Extended Parmest Capability for weighted SSE objective

pyomo/contrib/parmest/parmest.py

@@ -229,11 +229,110 @@ def _experiment_instance_creation_callback(
 
 def SSE(model):
     """
-    Sum of squared error between `experiment_output` model and data values
+    Sum of squared error between the model prediction of measured variables and data values,
+    assuming Gaussian i.i.d errors.
     """
-    expr = sum((y - y_hat) ** 2 for y, y_hat in model.experiment_outputs.items())
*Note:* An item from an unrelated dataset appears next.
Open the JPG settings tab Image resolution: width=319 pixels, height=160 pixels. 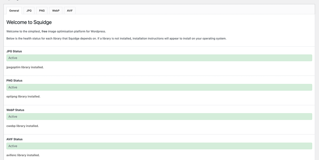29,11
+    expr = (1 / 2) * sum((y - y_hat) ** 2 for y_hat, y in model.experiment_outputs.items())
     return expr
 
+def SSE_weighted(model):
+    """
+    Weighted sum of squared error between the model prediction of measured variables and data values,
+    assuming Gaussian i.i.d errors.
+    """
+    expr = (1 / 2) * sum(
+        ((y - y_hat) / model.measurement_error[y_hat]) ** 2
+        for y_hat, y in model.experiment_outputs.items()
+    )
+    return expr
+
+# Calculate the sensitivity of measured variables to parameters using central finite difference
+def compute_jacobian(model):
+    """
+    Compute the Jacobian matrix using central finite difference.
+
+    Arguments:
+        model: Pyomo model containing experiment_outputs and measurement_error.
+
+    Returns:
+        J: Jacobian matrix
+    """
+    # get the measured variables
+    y_hat_list = [y_hat for y_hat, y in model.experiment_outputs.items()]
+
+    # get the parameters
+    params = [k for k, v in model.unknown_parameters.items()]
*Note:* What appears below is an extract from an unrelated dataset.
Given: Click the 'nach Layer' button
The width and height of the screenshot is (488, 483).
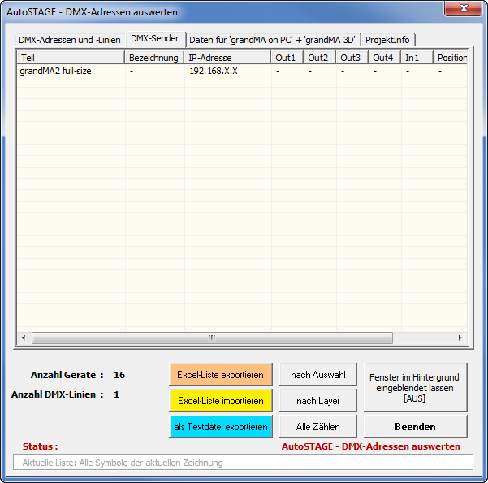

+    param_values = [p.value for p in params]
+
+    # get the number of parameters and measured variables
+    n_params = len(param_values)
+    n_outputs = len(y_hat_list)
+
+    # compute the sensitivity of measured variables to the parameters (Jacobian)
+    J = np.zeros((n_outputs, n_params))
+
+    perturbation = 1e-6  # Small perturbation for finite differences
+    for i, param in enumerate(params):
+        # store original value of the parameter
+        orig_value = param_values[i]
+
+        # Forward perturbation
+        param.fix(orig_value + perturbation)
+
+        # solve model
+        solver = pyo.SolverFactory('ipopt')
+        solver.solve(model)
+
+        # forward perturbation measured variables
+        y_hat_plus = [pyo.value(y_hat) for y_hat, y in model.experiment_outputs.items()]
+
+        # Backward perturbation
+        param.fix(orig_value - perturbation)
+
+        # resolve model
+        solver.solve(model)
+
+        # backward perturbation measured variables
+        y_hat_minus = [pyo.value(y_hat) for y_hat, y in model.experiment_outputs.items()]
+
+        # Restore original parameter value
+        param.fix(orig_value)
+
+        # Central difference approximation for the Jacobian
+        J[:, i] = [(y_hat_plus[w] - y_hat_minus[w]) / (2 * perturbation) for w in range(len(y_hat_plus))]
+
+    return J
+
+# compute the Fisher information matrix of the estimated parameters
+def compute_FIM(model):
+    """
+    Calculate the Fisher information matrix using the Jacobian and model measurement errors.
+
+    Arguments:
+        model: Pyomo model containing experiment_outputs and measurement_error.
+
+    Returns:
+        FIM: Fisher information matrix.
+    """
+
+    # extract the measured variables and measurement errors
+    y_hat_list = [y_hat for y_hat, y in model.experiment_outputs.items()]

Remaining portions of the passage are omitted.